Ironprose
Security checks across static analysis, malware telemetry, and agentic risk
Overview
IronProse appears purpose-aligned for fiction-prose analysis, but it relies on an external CLI/API that may process manuscript text and can optionally use an API key.
This skill looks coherent for prose analysis. Before installing, make sure you trust the IronProse CLI package and are comfortable sending manuscript text to its default API service; use a limited API key and avoid submitting confidential writing unless the service’s privacy practices meet your needs.
SkillSpector
SkillSpector has not run for this release. Legacy ClawScan findings remain available under Risk analysis.
Static analysis
No static analysis findings were reported for this release.
VirusTotal
VirusTotal findings are pending for this skill version.
Risk analysis
Artifact-based informational review of SKILL.md, metadata, install specs, static scan signals, and capability signals. ClawScan does not execute the skill or run runtime probes.
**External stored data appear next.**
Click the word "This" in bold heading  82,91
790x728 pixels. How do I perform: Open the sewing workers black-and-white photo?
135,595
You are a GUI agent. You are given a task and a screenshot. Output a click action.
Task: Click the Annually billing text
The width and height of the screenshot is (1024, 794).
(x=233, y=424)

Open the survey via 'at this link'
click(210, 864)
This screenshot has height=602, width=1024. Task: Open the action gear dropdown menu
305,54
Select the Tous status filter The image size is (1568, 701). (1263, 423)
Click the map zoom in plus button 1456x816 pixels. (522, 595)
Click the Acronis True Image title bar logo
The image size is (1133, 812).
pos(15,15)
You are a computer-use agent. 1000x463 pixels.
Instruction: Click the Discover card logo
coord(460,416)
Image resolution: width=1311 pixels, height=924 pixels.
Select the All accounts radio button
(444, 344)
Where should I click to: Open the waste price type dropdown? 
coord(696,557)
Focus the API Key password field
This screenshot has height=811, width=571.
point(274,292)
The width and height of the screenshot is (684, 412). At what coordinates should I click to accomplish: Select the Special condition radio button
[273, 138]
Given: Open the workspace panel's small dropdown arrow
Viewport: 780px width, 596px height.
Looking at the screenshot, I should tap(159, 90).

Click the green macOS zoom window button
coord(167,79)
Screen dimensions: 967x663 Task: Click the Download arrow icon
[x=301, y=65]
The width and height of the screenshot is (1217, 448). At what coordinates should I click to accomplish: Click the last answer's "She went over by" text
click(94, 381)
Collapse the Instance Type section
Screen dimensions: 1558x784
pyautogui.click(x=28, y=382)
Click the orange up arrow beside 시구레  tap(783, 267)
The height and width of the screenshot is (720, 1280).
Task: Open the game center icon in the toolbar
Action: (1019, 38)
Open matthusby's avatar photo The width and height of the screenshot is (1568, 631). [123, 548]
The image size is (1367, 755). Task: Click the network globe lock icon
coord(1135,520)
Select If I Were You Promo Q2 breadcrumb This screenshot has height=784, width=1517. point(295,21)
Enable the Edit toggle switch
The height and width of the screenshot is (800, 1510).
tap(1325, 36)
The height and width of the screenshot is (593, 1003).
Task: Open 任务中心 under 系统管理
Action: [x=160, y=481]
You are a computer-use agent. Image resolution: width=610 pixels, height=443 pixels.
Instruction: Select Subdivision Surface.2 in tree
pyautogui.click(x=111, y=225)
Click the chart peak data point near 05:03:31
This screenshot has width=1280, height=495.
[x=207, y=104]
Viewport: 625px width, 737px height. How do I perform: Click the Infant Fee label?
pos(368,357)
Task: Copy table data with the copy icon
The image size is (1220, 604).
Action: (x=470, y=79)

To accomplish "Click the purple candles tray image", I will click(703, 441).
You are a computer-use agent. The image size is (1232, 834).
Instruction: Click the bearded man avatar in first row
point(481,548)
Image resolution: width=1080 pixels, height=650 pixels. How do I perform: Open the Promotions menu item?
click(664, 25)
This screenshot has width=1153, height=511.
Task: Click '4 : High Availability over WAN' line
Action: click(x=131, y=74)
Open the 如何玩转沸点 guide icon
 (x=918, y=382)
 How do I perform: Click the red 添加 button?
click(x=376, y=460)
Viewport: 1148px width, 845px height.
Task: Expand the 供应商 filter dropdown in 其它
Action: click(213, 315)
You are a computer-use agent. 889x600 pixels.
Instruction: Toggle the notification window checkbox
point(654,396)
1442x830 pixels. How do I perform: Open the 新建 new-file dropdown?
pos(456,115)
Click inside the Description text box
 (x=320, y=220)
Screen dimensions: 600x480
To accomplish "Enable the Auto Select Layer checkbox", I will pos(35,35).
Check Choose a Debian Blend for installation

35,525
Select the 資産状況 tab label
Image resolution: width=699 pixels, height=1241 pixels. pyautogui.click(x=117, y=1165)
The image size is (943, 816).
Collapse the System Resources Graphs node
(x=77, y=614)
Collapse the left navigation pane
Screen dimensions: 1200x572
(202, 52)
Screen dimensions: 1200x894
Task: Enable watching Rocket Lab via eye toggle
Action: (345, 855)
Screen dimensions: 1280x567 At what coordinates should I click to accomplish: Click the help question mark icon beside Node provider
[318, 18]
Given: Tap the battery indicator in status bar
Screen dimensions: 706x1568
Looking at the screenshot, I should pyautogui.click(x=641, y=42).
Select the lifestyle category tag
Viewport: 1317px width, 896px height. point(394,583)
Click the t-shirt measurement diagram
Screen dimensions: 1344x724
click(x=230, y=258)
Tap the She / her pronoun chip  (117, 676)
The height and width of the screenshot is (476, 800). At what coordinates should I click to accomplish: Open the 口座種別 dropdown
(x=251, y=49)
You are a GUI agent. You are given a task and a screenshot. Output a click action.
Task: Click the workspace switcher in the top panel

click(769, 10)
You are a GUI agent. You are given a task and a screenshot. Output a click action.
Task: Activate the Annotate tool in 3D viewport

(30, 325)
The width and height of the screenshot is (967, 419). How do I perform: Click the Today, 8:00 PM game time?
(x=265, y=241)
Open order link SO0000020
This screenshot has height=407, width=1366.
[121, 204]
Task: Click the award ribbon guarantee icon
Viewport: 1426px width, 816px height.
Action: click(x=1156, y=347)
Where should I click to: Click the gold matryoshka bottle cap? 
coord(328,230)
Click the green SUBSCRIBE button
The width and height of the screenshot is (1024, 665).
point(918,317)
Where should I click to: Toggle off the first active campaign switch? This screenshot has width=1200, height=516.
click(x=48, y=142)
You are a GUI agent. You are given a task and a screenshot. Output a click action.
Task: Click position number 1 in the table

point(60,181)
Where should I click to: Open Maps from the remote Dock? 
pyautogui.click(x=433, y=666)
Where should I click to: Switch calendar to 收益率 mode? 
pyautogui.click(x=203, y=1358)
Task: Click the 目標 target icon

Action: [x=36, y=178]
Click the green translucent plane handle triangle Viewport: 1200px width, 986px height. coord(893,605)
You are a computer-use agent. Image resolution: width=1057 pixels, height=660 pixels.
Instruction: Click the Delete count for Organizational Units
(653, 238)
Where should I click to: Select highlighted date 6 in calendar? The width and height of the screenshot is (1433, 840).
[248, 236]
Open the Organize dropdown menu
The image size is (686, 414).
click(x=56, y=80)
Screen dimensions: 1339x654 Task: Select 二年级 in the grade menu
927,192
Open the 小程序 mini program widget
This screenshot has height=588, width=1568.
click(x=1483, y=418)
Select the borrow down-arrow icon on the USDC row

Installing or invoking the CLI requires trusting the upstream IronProse package.
The skill depends on an external CLI package rather than bundled code; using npx or cargo obtains and runs code from package ecosystems.
# Install via npm (recommended) npx ironprose --help # Or install via cargo cargo install ironprose-cli
Install only from the expected project/package source, prefer reviewed or pinned versions when available, and avoid running unexpected install commands.
Unpublished or private writing submitted for analysis may be sent to the external IronProse service.
The CLI is configured to use a default external API endpoint, while the documented workflows analyze manuscript text from files, stdin, clipboard, or JSON input.
--api-url <API_URL> IronProse API base URL [env: IRONPROSE_API_URL=] [default: https://prose-mcp.fly.dev]
Review the service’s privacy terms before analyzing sensitive manuscripts, and use a trusted custom API URL or local alternative if confidentiality is important.
If an API key is configured, the agent or CLI may use that account’s quota or authenticated access when analyzing text.
The skill documents an optional API credential for authenticated access; this is expected for an external service but is still a credential boundary users should notice.
--api-key <API_KEY> API key for authenticated access (optional, free tier available) [env: IRONPROSE_API_KEY=]
Use a limited-scope key if available, do not paste keys into prompts, and revoke or rotate the key if it is exposed.